* RECORDS FOR THIS TASK:
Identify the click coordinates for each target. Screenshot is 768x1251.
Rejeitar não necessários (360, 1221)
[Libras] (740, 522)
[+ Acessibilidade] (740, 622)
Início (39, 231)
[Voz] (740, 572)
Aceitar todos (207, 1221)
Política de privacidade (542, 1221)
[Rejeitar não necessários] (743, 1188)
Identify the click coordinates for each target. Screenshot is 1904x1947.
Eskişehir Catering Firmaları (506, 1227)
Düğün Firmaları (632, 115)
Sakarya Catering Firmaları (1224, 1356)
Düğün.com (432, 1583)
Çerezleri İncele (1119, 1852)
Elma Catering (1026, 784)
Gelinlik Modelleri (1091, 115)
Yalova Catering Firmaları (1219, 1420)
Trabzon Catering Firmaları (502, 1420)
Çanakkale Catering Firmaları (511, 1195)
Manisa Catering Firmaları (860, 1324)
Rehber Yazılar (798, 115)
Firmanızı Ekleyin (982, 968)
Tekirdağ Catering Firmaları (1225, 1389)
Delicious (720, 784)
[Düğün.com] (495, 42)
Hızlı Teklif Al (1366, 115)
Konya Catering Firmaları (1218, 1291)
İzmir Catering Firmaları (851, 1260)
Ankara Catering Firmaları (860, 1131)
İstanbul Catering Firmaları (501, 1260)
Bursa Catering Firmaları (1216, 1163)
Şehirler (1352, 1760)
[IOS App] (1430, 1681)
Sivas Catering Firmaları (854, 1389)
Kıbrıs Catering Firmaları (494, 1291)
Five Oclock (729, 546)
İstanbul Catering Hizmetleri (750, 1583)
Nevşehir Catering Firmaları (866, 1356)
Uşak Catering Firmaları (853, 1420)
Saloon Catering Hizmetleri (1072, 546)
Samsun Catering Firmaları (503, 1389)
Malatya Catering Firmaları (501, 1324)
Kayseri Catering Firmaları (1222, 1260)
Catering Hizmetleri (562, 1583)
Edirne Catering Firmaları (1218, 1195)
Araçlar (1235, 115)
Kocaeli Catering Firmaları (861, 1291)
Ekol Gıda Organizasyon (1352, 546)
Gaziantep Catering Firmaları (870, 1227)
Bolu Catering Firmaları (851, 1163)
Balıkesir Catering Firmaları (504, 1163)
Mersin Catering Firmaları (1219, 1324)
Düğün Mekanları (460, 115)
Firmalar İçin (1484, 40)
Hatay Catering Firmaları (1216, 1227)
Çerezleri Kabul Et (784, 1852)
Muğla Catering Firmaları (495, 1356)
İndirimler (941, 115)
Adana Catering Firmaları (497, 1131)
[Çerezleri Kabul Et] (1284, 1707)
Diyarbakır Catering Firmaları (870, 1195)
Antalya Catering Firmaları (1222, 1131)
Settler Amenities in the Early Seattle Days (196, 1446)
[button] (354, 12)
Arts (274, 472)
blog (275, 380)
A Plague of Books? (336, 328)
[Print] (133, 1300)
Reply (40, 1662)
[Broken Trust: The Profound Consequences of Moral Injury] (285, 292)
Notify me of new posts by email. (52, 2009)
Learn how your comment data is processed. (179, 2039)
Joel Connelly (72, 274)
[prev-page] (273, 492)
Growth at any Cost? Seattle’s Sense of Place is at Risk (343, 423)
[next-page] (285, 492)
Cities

* YOUR OBJECTIVE: Looking at the entries above, can you reproduce exactly the lines from the one that holds "Mersin Catering Firmaları (1219, 1324)" through the one that holds "Adana Catering Firmaları (497, 1131)", and only those?

* SOLUTION TO THIS PROBLEM:
Mersin Catering Firmaları (1219, 1324)
Düğün Mekanları (460, 115)
Firmalar İçin (1484, 40)
Hatay Catering Firmaları (1216, 1227)
Çerezleri Kabul Et (784, 1852)
Muğla Catering Firmaları (495, 1356)
İndirimler (941, 115)
Adana Catering Firmaları (497, 1131)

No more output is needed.